SUPPLIED ENTRIES:
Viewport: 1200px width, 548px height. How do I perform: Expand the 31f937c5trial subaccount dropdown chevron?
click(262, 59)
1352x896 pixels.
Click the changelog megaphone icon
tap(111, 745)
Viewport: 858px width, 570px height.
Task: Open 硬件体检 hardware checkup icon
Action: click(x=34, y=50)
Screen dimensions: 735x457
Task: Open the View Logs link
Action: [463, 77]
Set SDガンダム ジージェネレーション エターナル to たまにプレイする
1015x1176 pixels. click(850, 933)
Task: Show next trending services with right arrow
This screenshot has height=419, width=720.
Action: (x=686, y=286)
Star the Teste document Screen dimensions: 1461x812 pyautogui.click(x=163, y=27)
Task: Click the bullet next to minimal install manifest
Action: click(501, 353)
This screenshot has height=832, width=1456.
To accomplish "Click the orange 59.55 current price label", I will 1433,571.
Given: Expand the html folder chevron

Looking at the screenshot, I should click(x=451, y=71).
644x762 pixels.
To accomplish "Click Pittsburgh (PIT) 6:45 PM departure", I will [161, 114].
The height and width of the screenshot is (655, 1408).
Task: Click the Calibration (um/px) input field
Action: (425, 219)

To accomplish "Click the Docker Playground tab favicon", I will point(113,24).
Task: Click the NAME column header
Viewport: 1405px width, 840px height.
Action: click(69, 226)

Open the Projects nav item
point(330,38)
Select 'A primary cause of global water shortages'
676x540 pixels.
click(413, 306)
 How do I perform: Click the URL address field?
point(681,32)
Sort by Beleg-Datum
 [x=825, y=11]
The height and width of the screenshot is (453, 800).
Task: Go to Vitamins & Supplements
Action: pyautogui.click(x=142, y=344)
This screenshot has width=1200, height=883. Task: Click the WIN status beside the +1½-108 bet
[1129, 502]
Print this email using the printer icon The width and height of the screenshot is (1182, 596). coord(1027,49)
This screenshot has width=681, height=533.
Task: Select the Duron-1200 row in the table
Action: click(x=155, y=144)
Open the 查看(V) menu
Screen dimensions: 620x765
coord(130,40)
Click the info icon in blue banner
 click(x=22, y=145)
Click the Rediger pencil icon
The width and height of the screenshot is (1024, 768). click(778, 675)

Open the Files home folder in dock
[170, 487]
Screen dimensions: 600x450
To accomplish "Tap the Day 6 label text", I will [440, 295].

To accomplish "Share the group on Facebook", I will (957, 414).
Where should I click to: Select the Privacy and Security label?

TASK REQUIREMENTS: Give a word-for-word copy of the records.

EXERCISE OUTPUT:
Viewport: 1200px width, 548px height. How do I perform: Expand the 31f937c5trial subaccount dropdown chevron?
click(262, 59)
1352x896 pixels.
Click the changelog megaphone icon
tap(111, 745)
Viewport: 858px width, 570px height.
Task: Open 硬件体检 hardware checkup icon
Action: click(x=34, y=50)
Screen dimensions: 735x457
Task: Open the View Logs link
Action: [463, 77]
Set SDガンダム ジージェネレーション エターナル to たまにプレイする
1015x1176 pixels. click(850, 933)
Task: Show next trending services with right arrow
This screenshot has height=419, width=720.
Action: (x=686, y=286)
Star the Teste document Screen dimensions: 1461x812 pyautogui.click(x=163, y=27)
Task: Click the bullet next to minimal install manifest
Action: click(501, 353)
This screenshot has height=832, width=1456.
To accomplish "Click the orange 59.55 current price label", I will 1433,571.
Given: Expand the html folder chevron

Looking at the screenshot, I should click(x=451, y=71).
644x762 pixels.
To accomplish "Click Pittsburgh (PIT) 6:45 PM departure", I will [161, 114].
The height and width of the screenshot is (655, 1408).
Task: Click the Calibration (um/px) input field
Action: (425, 219)

To accomplish "Click the Docker Playground tab favicon", I will point(113,24).
Task: Click the NAME column header
Viewport: 1405px width, 840px height.
Action: click(69, 226)

Open the Projects nav item
point(330,38)
Select 'A primary cause of global water shortages'
676x540 pixels.
click(413, 306)
 How do I perform: Click the URL address field?
point(681,32)
Sort by Beleg-Datum
 [x=825, y=11]
The height and width of the screenshot is (453, 800).
Task: Go to Vitamins & Supplements
Action: pyautogui.click(x=142, y=344)
This screenshot has width=1200, height=883. Task: Click the WIN status beside the +1½-108 bet
[1129, 502]
Print this email using the printer icon The width and height of the screenshot is (1182, 596). coord(1027,49)
This screenshot has width=681, height=533.
Task: Select the Duron-1200 row in the table
Action: click(x=155, y=144)
Open the 查看(V) menu
Screen dimensions: 620x765
coord(130,40)
Click the info icon in blue banner
 click(x=22, y=145)
Click the Rediger pencil icon
The width and height of the screenshot is (1024, 768). click(778, 675)

Open the Files home folder in dock
[170, 487]
Screen dimensions: 600x450
To accomplish "Tap the Day 6 label text", I will [440, 295].

To accomplish "Share the group on Facebook", I will (957, 414).
Where should I click to: Select the Privacy and Security label?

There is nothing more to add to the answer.